EVs also have some issues, most notably charging time, range, and price. With respect to charging time, a typical 110 V Level One outlet will add about 5-10 miles of range per hour of charging (RPH). A Level Two 240 V system has an RPH of about 15-25, and the direct current (DC) fast chargers have an RPH of about 100. The number of DC units in the US is currently more than 10,000, a number expected to grow rapidly but lagging far behind the approximately 150,000 gasoline and diesel stations in the US. Also, a typical fueling time for an ICE is 5 minutes during which 500 miles of range can be added.
Range is also an issue, as EVs typically have a driving range of less than 300 miles and more typically about 100-200 miles. In contrast, many ICEs have ranges of 500 miles or more. And the EV is more expensive than ICEs, although the difference will depend on the EV model. For example, the Tesla Model X EV costs around $80,000 versus $32,000 for the Nissan Leaf EV. Earlier it was shown that an ICE costs about $0.12 per mile driven versus $0.03 for an EV, a $0.09 per mile advantage for the EV. According to the US Department of Transportation Federal Highway Administration, Americans drive about 13,500 miles per year. Therefore, on the basis of fuel cost alone, the EV saves about $1,200/year. Considering sticker price alone, it will take close to 17 years to break even if the EV costs $20,000 more than the ICE.

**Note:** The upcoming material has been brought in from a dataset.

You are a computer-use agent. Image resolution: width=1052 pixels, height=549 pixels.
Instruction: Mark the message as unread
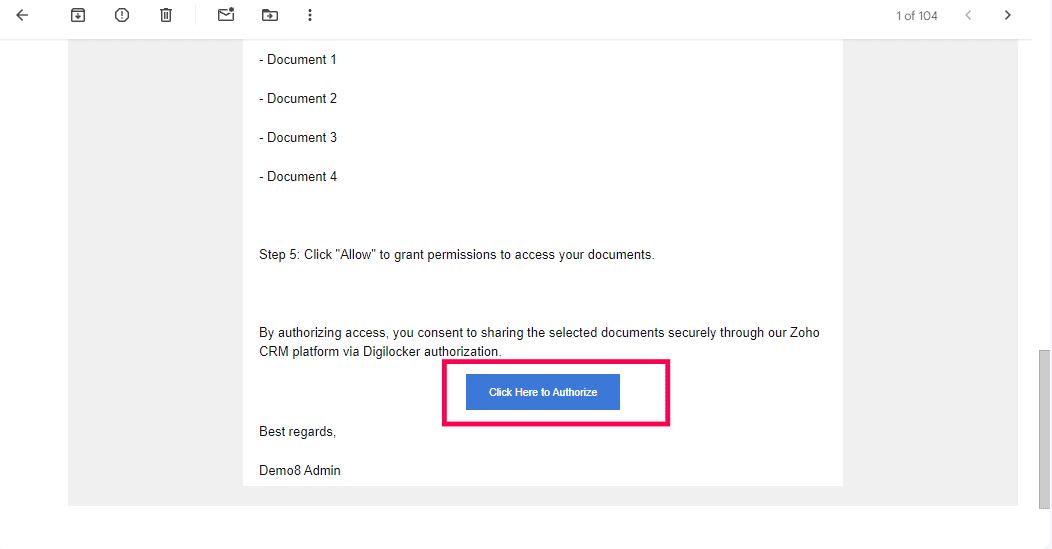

In summary, if the US and world are ever going to have a transportation market that is fossil-fuel free, the current choices are the hydrogen-powered FCV and the EV. While the FCV has the advantage of a rapid charging time equivalent to gasoline and a decent driving range, it will require a lot of new infrastructure, a reduction in hydrogen fuel cost, and better ways to store hydrogen onboard the vehicle than the current method of high-pressure hydrogen. Since the EV can use the existing electric infrastructure, only charging stations are needed versus hydrogen production, distribution, and fuel stations for the FCV. However, EVs currently suffer from long recharging time, short driving range, and price. Current US market penetration shows more than one million EVs and 6,500 FCVs compared to more than 278 million gasoline vehicles. As battery technology and range improve, prices decrease, and more DC fast charging stations become available, market penetration is expected to rapidly increase.